An LLM shouldn't do math internally any more than a human would. The most intelligent AI systems will be those that know when to call specialized, reliable tools—like a Python interpreter or a search API—instead of attempting to internalize every capability from first principles.
LLMs shine when acting as a 'knowledge extruder'—shaping well-documented, 'in-distribution' concepts into specific code. They fail when the core task is novel problem-solving where deep thinking, not code generation, is the bottleneck. In these cases, the code is the easy part.
The top 1% of AI companies making significant revenue don't rely on popular frameworks like Langchain. They gain more control and performance by using small, direct LLM calls for specific application parts. This avoids the black-box abstractions of frameworks, which are more common among the other 99% of builders.

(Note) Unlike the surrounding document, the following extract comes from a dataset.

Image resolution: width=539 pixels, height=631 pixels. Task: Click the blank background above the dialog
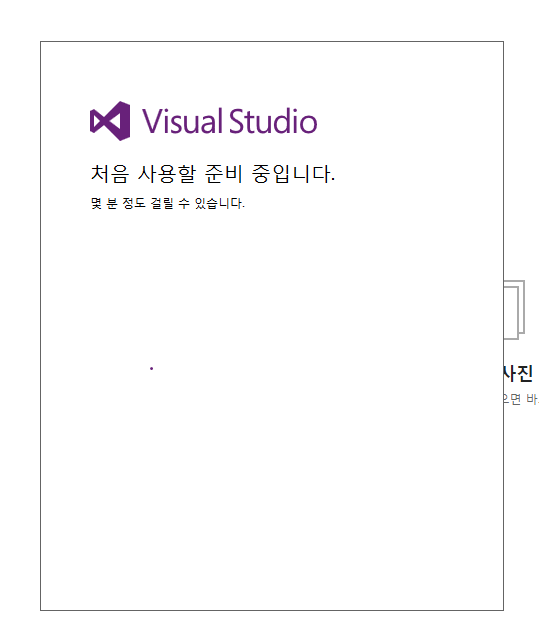[270, 20]
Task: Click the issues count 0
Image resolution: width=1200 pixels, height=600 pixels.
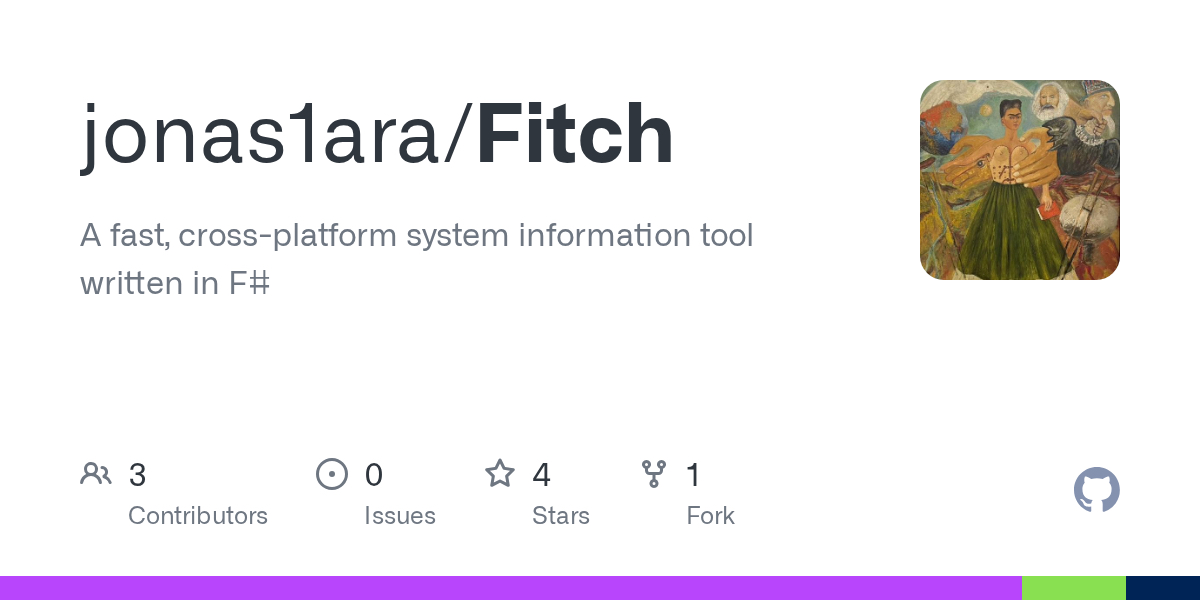Action: pyautogui.click(x=374, y=475)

AI's strength lies in solving "differentiable" problems where being "close enough" is acceptable, like generating an image. Classical code is better for non-differentiable tasks requiring exact precision, like arithmetic or hashing. This framework helps architects decide where to deploy AI versus traditional algorithms.
High productivity isn't about using AI for everything. It's a disciplined workflow: breaking a task into sub-problems, using an LLM for high-leverage parts like scaffolding and tests, and reserving human focus for the core implementation. This avoids the sunk cost of forcing AI on unsuitable tasks.
Current AI models resemble a student who grinds 10,000 hours on a narrow task. They achieve superhuman performance on benchmarks but lack the broad, adaptable intelligence of someone with less specific training but better general reasoning. This explains the gap between eval scores and real-world utility.
The "bitter lesson" in AI research posits that methods leveraging massive computation scale better and ultimately win out over approaches that rely on human-designed domain knowledge or clever shortcuts, favoring scale over ingenuity.
A 'GenAI solves everything' mindset is flawed. High-latency models are unsuitable for real-time operational needs, like optimizing a warehouse worker's scanning path, which requires millisecond responses. The key is to apply the right tool—be it an optimizer, machine learning, or GenAI—to the specific business problem.
The perceived limits of today's AI are not inherent to the models themselves but to our failure to build the right "agentic scaffold" around them. There's a "model capability overhang" where much more potential can be unlocked with better prompting, context engineering, and tool integrations.
To effectively interact with the world and use a computer, an AI is most powerful when it can write code. OpenAI's thesis is that even agents for non-technical users will be "coding agents" under the hood, as code is the most robust and versatile way for AI to perform tasks.
We perceive complex math as a pinnacle of intelligence, but for AI, it may be an easier problem than tasks we find trivial. Like chess, which computers mastered decades ago, solving major math problems might not signify human-level reasoning but rather that the domain is surprisingly susceptible to computational approaches.